■ TASKS ■
1. In the land mines speech, which numbered paragraph of the Copenhagen draft document came from the Vatican?
2. Copy the land mines speech word for word, from "The land mines" to "total export ban.".

### DOCUMENT TEXT

The Government have been obstructive, as was the case at the recent Copenhagen world summit. I bring to the attention of the House a letter I received—presumably other hon. Members also received it—from the Bishop of Chelmsford, the Bishop of Brentwood, leaders of the Religious Society of Friends, the Salvation Army and other groups. It says: The draft document for the Social Summit in Copenhagen includes a paragraph (No. 71) from the Vatican seeking to address the problem of arms with indiscriminate effects, e.g. land mines and laser weapons. Britain has bracketed this paragraph which means we want it removed. Please use your influence to persuade the Government to support the Vatican paragraph, rather than to eliminate it. From what I hear about that Copenhagen summit, the Government had their way, and the Vatican's proposal was not taken on board. The Minister should explain why the Government took that position.

The land mines protocol of the inhumane weapons convention is acknowledged to be weak. For example, it does not apply to internal conflicts. Instead of trying to strengthen it, the Government are trying to exploit it. They keep saying that mines can be used in accordance with the protocol, and that mines do not pose great dangers to civilian populations. That is poppycock. The Government are also blocking the call for a moratorium and a total export ban.

######
### DATA LINES

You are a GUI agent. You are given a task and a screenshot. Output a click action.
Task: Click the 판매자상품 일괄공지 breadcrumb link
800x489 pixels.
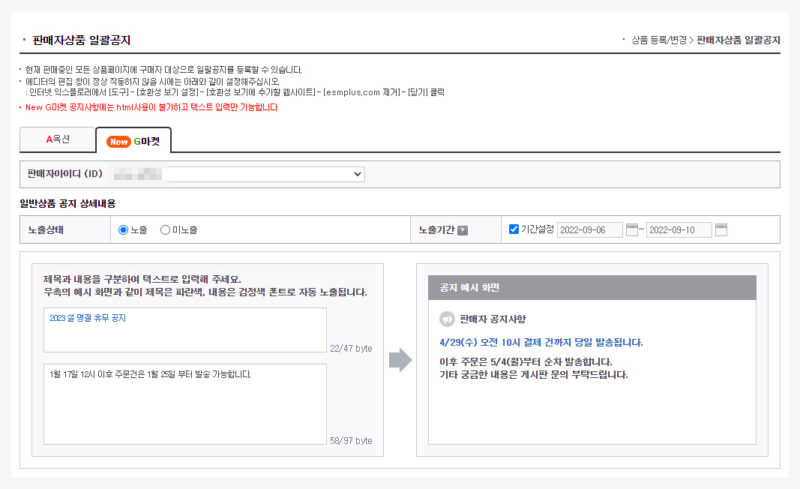pyautogui.click(x=738, y=40)
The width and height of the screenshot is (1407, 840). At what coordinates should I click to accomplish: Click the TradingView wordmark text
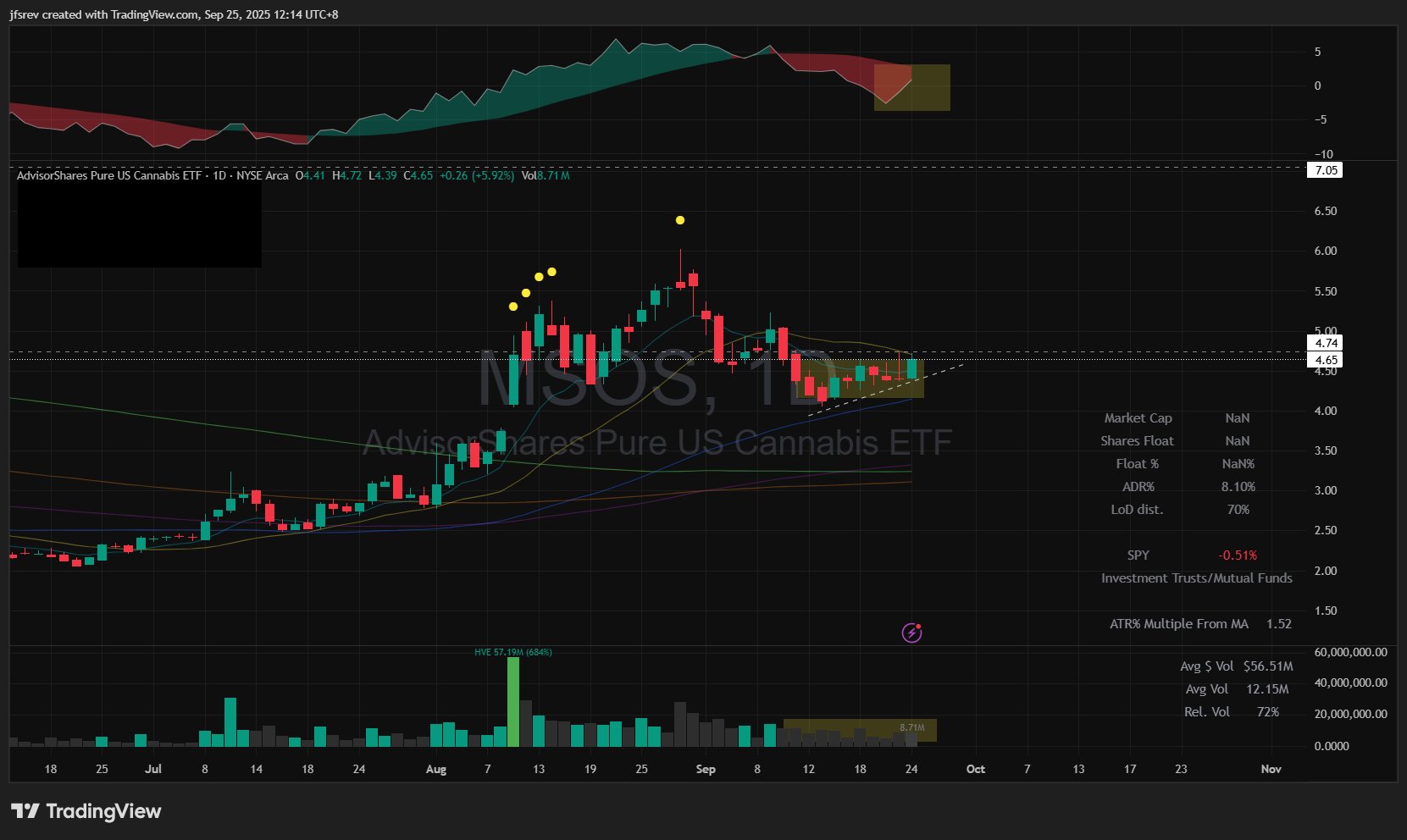[103, 811]
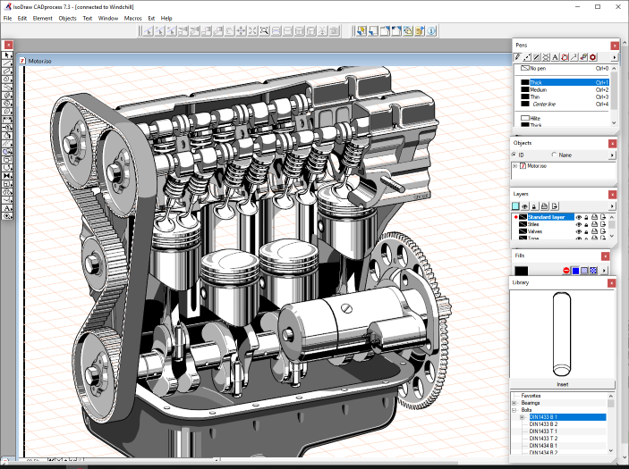
Task: Choose the Medium pen in Pens list
Action: tap(538, 90)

######

■ TASK SOLUTIONS ■
1. Paragraph No. 71.

2.
The land mines protocol of the inhumane weapons convention is acknowledged to be weak. For example, it does not apply to internal conflicts. Instead of trying to strengthen it, the Government are trying to exploit it. They keep saying that mines can be used in accordance with the protocol, and that mines do not pose great dangers to civilian populations. That is poppycock. The Government are also blocking the call for a moratorium and a total export ban.